Equipped with a new location at Madison Bear Garden and some unfamiliar talent, every night of this semester’s “Chico Unplugged” is guaranteed to be different than any night in the past.
Chico State’s School of the Arts Productions has been teaming up with KCSC radio and the Instructionally Related Activities program to put on the free, biannual three-week event since 2012. Interested musicians show up at 6 p.m. to sign up for the competition, formerly at Woodstock’s Pizza, where they perform two original songs in front of the audience and judges with the hope that they’ll be selected to win recording time and bragging rights.
Whoever decided to pursue the venue change needs to be frozen in carbonite and worshipped on the School of the Arts wall of fame for eternity. The competition is taking place upstairs out of convenience and lack of an alternative, but it gives the concert the isolated, intimate feeling that was unattainable at Woodstock’s.
The consensus was that a larger venue with a proper stage was necessary and The Bear obliged, said Ian Roth, production team tech manager and a recording arts major.
“This event is probably the best exposure a singer-songwriter can get in Chico,” Roth said. “Tonight we had 60 to 80 people in the room. It’s a great crowd too — a friendly crowd. No matter what, everyone’s there to support local music.”
First-year prerecording arts major Matt Holmen, who also performed last semester at Woodstock’s, feels like the larger, more lively crowd kept him relaxed onstage. Better attendance on top of a “vibey-er” location in The Bear make this semester’s “Unplugged” a success, he said.

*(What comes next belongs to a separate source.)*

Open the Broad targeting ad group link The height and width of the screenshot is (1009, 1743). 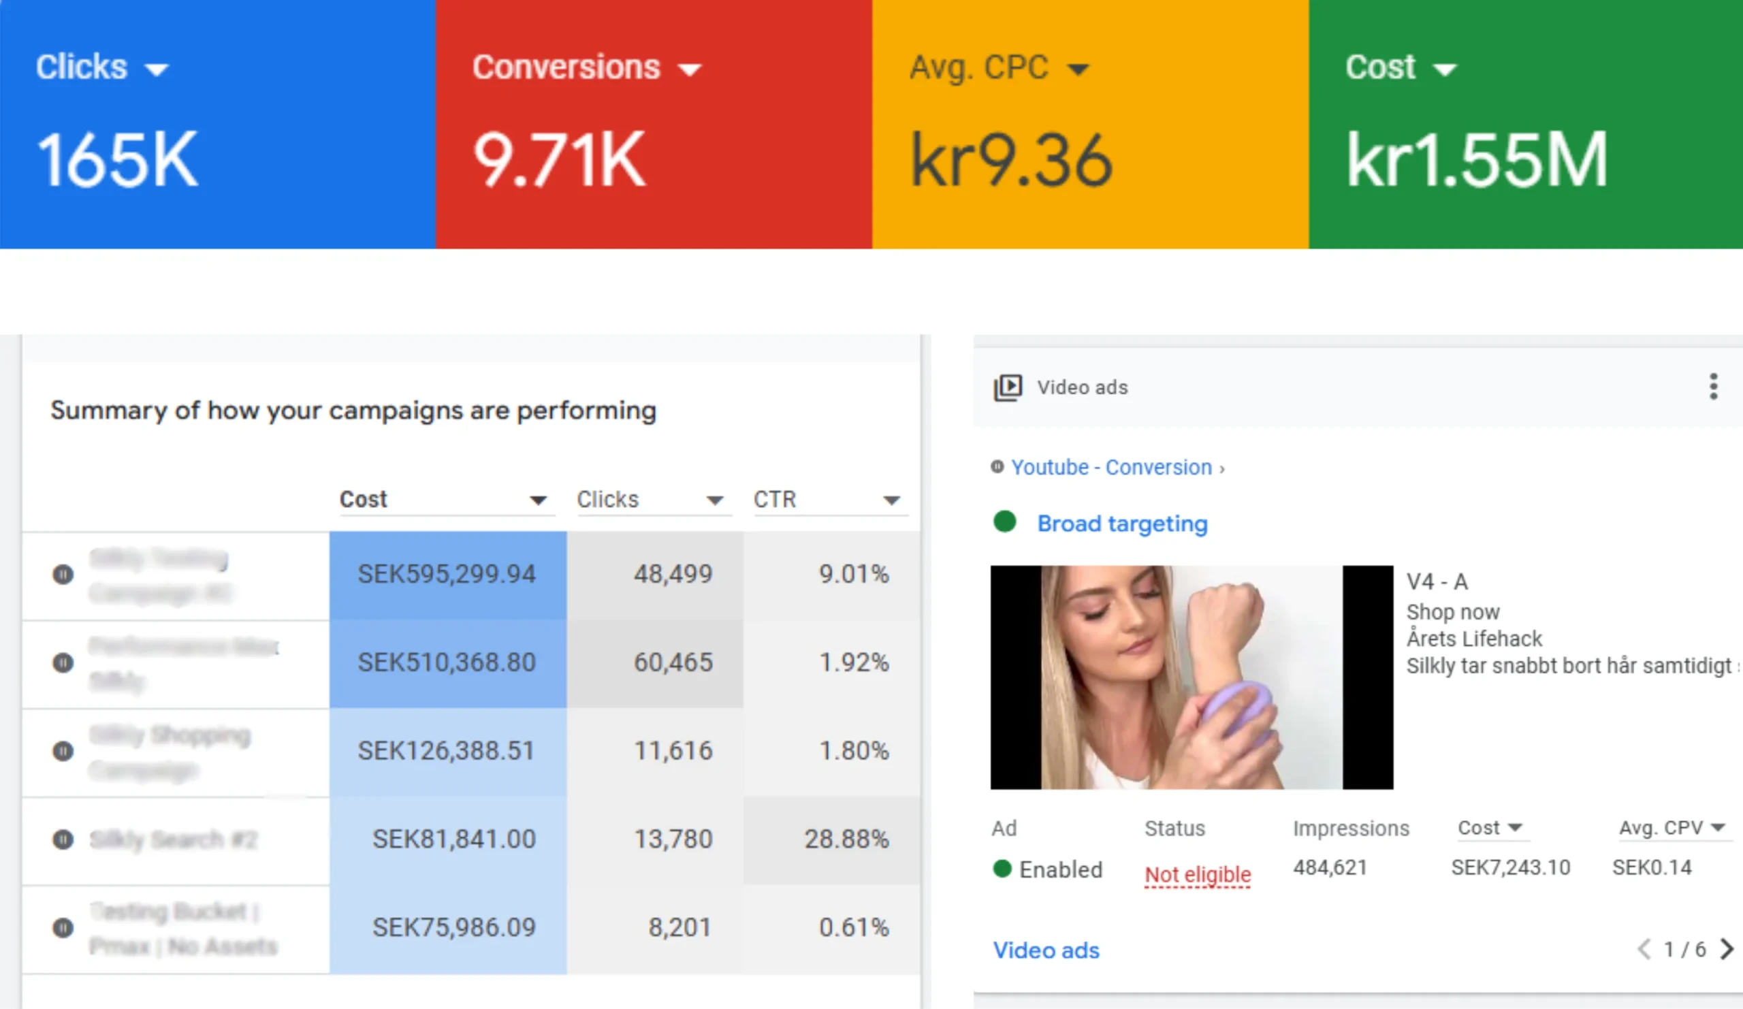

“Vibey-er” is an understatement. The endearing clutter strung up from the ceilings, puzzling wall art, bar proximity and aforementioned isolation effectively set the casual tone for the whole night before the first note was sung. Nobody was there that didn’t choose to be there, because if the music was particularly offensive, laughably corny or made up of too few chords, the option to go get drunk downstairs among the philistines remained open.
At Woodstock’s, the whole place was the downstairs. When the competition was there, the people that just wanted pizza looked like they just walked into an under-12 soccer party at Round Table by mistake.
There’s no escaping that unwarranted feeling of trespassing in a public place when something is going on that we aren’t involved in. It just seemed like the divide in the audience sort of manifested into this subconscious feeling of discomfort and indifference that even beer and pizza couldn’t cure.
The concert didn’t feel like a priority at Woodstock’s, whereas at The Bear, it does.